▸ **Supplied material**
┏━━

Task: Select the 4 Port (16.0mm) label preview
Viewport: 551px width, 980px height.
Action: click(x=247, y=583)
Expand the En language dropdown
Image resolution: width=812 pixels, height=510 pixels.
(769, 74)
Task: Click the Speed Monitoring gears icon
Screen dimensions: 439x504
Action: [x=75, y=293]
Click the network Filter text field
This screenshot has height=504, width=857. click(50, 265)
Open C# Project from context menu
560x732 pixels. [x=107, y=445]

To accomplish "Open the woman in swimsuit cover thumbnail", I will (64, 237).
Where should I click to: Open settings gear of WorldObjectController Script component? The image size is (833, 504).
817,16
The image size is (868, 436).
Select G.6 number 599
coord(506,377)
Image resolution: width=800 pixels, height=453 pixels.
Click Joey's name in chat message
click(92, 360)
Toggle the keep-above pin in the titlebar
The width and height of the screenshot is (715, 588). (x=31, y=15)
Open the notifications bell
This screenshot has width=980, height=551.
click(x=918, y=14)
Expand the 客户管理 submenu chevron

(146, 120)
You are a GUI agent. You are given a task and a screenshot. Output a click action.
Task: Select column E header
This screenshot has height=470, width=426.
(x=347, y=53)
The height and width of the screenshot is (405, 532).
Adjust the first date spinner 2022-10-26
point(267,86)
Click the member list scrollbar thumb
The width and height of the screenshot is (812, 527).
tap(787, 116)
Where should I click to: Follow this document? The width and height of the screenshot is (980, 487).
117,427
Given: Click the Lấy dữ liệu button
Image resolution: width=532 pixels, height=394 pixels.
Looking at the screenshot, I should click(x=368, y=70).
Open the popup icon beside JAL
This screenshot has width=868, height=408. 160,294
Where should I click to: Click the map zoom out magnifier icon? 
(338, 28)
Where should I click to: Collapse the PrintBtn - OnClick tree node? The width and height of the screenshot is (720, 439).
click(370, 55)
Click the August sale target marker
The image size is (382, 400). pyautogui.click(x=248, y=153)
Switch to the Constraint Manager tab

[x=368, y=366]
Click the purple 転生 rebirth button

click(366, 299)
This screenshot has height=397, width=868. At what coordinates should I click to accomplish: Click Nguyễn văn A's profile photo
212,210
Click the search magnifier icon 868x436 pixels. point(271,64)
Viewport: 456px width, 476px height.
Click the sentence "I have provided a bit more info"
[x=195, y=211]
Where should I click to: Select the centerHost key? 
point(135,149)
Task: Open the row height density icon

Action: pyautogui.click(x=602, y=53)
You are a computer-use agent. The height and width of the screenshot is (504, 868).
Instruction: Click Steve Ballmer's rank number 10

┗━━

▸ **Work item**
Starting from the line with "Where should I click to: Click" and ending with the final line of the data, quote every line exactly, both ends included.

▸ **Completed exercise**
Where should I click to: Click the map zoom out magnifier icon? 
(338, 28)
Where should I click to: Collapse the PrintBtn - OnClick tree node? The width and height of the screenshot is (720, 439).
click(370, 55)
Click the August sale target marker
The image size is (382, 400). pyautogui.click(x=248, y=153)
Switch to the Constraint Manager tab

[x=368, y=366]
Click the purple 転生 rebirth button

click(366, 299)
This screenshot has height=397, width=868. At what coordinates should I click to accomplish: Click Nguyễn văn A's profile photo
212,210
Click the search magnifier icon 868x436 pixels. point(271,64)
Viewport: 456px width, 476px height.
Click the sentence "I have provided a bit more info"
[x=195, y=211]
Where should I click to: Select the centerHost key? 
point(135,149)
Task: Open the row height density icon

Action: pyautogui.click(x=602, y=53)
You are a computer-use agent. The height and width of the screenshot is (504, 868).
Instruction: Click Steve Ballmer's rank number 10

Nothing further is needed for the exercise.